Женщина сдалась народу. После регистрации под веселым взглядом соседки Вари и пристально изучающим Зины она прошла в строящийся дом, вечером, как человек, сбегала в уборную, потом погас у Паниных свет… И вот тут-то случилось у маркшейдера главное потрясение в жизни. Молодая немолодая, бывшая разведенка, оказалась-таки девой. У Панина на этой почве (потом выяснилось) случился даже микроинфаркт. От неожиданно-сти…
Когда же отошло сердце и вытекли у Людочки все слезы, Панина накрыло такое сопережевание и сочувствие к собственной жене, что он понял: его нелегкая жизнь на воле и в тюрьме ничто с тем, что пришлось пережить ей. Десять лет ведь — не хухры-мухры… Бегала от гинеколога, как от чумы, чтоб не узнали… Кричала ночью в подушки (что и слышали люди) и сама же утешала физика великими русскими словами «не это главное». Ему бы полечиться, но разве мужчина, учитель, партиец пойдет на такое признание? Из ночи в ночь… Десять лет… «Ах ты, Господи! — шептал Панин. — Надо же такому быть?»
Потом у них родился мальчишечка, и все было хорошо, замечательно до того, как стало плохо. Вначале Людочка просто заговаривалась. К примеру.
— Что-то у меня суп не получился… Картошка, что ли, водянистая? Я ракушек подбросила, а они все с червоточиной…
Панин к супу — нормальный. Ничего в нем лишнего. Какие ракушки?
Снял жену с работы, а потом перестал выпускать на улицу.
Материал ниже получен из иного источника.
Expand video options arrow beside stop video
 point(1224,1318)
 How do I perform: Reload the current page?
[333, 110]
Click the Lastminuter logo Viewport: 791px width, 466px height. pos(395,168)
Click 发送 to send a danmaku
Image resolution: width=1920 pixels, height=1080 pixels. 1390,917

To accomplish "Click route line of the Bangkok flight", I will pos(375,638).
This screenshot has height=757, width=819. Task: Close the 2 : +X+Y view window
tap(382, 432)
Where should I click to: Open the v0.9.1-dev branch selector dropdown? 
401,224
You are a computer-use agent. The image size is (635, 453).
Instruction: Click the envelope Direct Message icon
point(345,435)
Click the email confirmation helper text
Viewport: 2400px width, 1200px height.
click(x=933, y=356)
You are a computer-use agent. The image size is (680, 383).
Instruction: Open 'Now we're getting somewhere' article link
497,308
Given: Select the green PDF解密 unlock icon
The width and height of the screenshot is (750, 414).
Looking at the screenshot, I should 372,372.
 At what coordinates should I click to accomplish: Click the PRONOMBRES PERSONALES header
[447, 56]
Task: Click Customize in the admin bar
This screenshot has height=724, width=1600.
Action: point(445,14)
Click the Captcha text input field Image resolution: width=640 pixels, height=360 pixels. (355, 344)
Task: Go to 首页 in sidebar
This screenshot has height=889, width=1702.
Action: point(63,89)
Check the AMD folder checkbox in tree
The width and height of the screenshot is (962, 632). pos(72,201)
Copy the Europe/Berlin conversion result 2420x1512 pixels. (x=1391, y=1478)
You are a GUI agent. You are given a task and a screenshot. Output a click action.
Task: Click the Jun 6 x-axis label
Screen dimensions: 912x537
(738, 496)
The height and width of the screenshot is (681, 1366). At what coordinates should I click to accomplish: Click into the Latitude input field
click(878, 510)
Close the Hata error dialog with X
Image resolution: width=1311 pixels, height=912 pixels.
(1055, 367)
Неловко получалось.
— Варя, Варя! — кричит Людмила Васильевна. — Что это у вас из окон птицы вылетают? Такими черными стаями… Надо вызвать из области орнитолога. Это же уникальное явление…
И уйдет себе, поет тихонько, и все нормально до следующего раза. Заговаривалась жена Панина, как правило, на тему природного мира, сказывались обширные знания по географии.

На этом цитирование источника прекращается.